La Belle et la Bête par Hugo Harnois
L'art est un éternel recommencement, et l'œuvre dépasse sans cesse le créateur. La Belle et la Bête est une histoire vieille de millénaires et reprise par les plus grands (Cocteau, Disney, Glass). Mais l'homme du Pacte des loups et Silent Hill prouve qu'il n'a pas froid aux yeux en reprenant à son compte cette légende métaphorique, avec deux des plus grands acteurs de leur génération : Léa Seydoux et Vincent Cassel.
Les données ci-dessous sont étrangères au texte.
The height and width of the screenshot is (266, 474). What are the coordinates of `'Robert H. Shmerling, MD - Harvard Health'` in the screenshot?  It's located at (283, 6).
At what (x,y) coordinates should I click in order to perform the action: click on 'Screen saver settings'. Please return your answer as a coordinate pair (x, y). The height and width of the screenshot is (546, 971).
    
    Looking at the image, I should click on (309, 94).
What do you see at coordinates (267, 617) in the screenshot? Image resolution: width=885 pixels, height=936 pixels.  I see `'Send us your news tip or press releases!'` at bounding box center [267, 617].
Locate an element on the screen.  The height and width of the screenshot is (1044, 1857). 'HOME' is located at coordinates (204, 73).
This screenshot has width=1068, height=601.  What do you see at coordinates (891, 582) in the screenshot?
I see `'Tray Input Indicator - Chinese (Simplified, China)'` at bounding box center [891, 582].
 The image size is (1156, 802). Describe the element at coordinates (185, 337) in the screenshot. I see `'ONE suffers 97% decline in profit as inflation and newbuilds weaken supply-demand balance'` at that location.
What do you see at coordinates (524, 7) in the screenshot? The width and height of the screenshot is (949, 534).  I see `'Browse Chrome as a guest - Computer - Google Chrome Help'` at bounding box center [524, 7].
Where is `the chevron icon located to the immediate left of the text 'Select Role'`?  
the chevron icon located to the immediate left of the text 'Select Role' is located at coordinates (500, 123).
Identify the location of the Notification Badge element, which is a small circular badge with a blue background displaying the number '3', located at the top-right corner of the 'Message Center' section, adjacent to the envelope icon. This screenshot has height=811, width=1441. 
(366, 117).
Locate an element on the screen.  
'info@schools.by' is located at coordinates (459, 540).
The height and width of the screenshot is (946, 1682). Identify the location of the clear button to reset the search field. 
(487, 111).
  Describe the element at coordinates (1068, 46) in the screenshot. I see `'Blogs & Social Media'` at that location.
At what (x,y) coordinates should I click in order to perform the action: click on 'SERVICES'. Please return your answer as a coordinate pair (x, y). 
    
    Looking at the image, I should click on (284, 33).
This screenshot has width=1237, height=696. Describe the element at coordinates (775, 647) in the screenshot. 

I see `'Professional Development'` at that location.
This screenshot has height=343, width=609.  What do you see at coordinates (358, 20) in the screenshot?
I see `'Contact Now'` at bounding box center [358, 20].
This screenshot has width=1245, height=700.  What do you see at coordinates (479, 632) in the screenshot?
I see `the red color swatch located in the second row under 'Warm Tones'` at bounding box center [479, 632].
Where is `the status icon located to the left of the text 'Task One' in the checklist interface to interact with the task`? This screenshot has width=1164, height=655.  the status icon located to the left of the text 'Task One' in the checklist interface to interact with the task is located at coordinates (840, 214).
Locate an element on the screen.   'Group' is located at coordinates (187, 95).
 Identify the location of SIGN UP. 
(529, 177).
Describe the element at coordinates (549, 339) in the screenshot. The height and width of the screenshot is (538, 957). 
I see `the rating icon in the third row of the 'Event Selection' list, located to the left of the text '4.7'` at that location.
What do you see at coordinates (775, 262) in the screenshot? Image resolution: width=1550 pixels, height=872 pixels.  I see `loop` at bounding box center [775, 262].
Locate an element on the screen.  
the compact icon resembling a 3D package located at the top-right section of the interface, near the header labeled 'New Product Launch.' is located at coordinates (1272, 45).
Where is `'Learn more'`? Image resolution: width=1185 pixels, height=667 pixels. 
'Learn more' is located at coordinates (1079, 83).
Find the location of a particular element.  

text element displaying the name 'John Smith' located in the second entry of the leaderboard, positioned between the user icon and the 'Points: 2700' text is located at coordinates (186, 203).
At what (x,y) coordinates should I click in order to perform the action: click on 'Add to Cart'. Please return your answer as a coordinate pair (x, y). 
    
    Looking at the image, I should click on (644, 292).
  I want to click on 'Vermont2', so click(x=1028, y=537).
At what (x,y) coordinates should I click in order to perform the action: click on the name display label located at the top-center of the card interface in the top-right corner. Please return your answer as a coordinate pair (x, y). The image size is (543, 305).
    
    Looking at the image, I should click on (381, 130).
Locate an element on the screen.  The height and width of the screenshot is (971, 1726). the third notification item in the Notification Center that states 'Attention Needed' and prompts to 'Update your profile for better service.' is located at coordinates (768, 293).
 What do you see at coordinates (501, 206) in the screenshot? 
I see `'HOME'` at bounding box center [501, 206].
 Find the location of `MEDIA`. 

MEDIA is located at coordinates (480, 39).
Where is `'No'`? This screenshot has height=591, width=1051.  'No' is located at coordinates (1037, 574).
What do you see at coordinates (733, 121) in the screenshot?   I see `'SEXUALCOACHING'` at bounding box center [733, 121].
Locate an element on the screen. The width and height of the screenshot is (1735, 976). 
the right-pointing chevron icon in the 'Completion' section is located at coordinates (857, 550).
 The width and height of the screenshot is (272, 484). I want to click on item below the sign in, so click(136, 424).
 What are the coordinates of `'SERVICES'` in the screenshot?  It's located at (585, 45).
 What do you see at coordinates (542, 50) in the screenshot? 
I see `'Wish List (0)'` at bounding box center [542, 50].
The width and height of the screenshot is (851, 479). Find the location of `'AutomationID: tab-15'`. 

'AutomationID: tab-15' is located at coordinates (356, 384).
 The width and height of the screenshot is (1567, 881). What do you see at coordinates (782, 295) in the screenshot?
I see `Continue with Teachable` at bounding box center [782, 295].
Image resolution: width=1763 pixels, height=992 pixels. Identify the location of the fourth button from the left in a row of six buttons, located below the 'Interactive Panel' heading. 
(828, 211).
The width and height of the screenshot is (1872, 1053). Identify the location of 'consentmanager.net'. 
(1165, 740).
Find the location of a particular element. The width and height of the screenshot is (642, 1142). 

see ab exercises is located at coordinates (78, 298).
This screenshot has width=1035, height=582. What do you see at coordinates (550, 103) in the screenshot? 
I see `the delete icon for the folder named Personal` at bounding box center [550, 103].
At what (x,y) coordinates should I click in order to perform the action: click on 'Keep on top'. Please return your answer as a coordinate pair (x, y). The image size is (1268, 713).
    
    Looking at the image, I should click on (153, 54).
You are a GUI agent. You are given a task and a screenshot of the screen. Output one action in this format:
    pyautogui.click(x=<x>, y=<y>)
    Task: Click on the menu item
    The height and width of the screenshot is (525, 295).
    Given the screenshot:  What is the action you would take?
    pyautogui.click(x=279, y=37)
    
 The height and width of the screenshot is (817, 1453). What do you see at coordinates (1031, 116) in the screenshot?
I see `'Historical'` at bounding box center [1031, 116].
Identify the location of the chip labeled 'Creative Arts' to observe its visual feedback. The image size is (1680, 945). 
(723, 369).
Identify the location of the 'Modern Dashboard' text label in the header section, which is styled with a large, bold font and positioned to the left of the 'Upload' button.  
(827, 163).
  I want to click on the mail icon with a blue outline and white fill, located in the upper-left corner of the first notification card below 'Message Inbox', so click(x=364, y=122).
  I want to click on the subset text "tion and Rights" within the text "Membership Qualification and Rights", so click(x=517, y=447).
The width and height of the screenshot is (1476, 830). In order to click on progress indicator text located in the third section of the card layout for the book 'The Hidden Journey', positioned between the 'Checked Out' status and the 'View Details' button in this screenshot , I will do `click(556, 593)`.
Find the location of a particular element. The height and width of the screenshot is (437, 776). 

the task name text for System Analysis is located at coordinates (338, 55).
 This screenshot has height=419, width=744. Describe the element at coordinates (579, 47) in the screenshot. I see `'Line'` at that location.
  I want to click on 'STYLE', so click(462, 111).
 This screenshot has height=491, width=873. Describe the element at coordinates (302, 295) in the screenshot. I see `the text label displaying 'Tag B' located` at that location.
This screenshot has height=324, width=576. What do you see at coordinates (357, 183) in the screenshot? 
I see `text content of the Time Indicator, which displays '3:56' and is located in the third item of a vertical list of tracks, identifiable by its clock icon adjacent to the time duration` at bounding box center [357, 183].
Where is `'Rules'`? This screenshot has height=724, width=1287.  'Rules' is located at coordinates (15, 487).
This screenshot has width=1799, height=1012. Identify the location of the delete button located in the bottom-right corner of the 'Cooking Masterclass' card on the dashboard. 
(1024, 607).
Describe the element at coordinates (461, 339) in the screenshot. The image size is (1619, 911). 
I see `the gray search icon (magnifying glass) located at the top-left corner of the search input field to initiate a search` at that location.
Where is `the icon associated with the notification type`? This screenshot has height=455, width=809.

Mais la question est la suivante : peut-on croire encore aux histoires d'amour en 2014 ?
Il n'y aura pour cette nouvelle version de Le Belle et la Bête aucun mystère puisque Gans affiche ses intentions dès le départ : ce sont les enfants les premiers visés, car c'est à eux que cette histoire est racontée. C'est la première faute du réalisateur qui veut, avec son remake, embrasser tous les publics. Mélanger ici le drame et la légèreté ne marche à aucun moment, il ne fait que rendre l'œuvre inégale et déséquilibrée. Quand une scène déchirante (la Belle refusant l'amour de la Bête) succède à une séquence antinomique (la Belle riant à la vue de petites créatures), on est en droit d'être perdu.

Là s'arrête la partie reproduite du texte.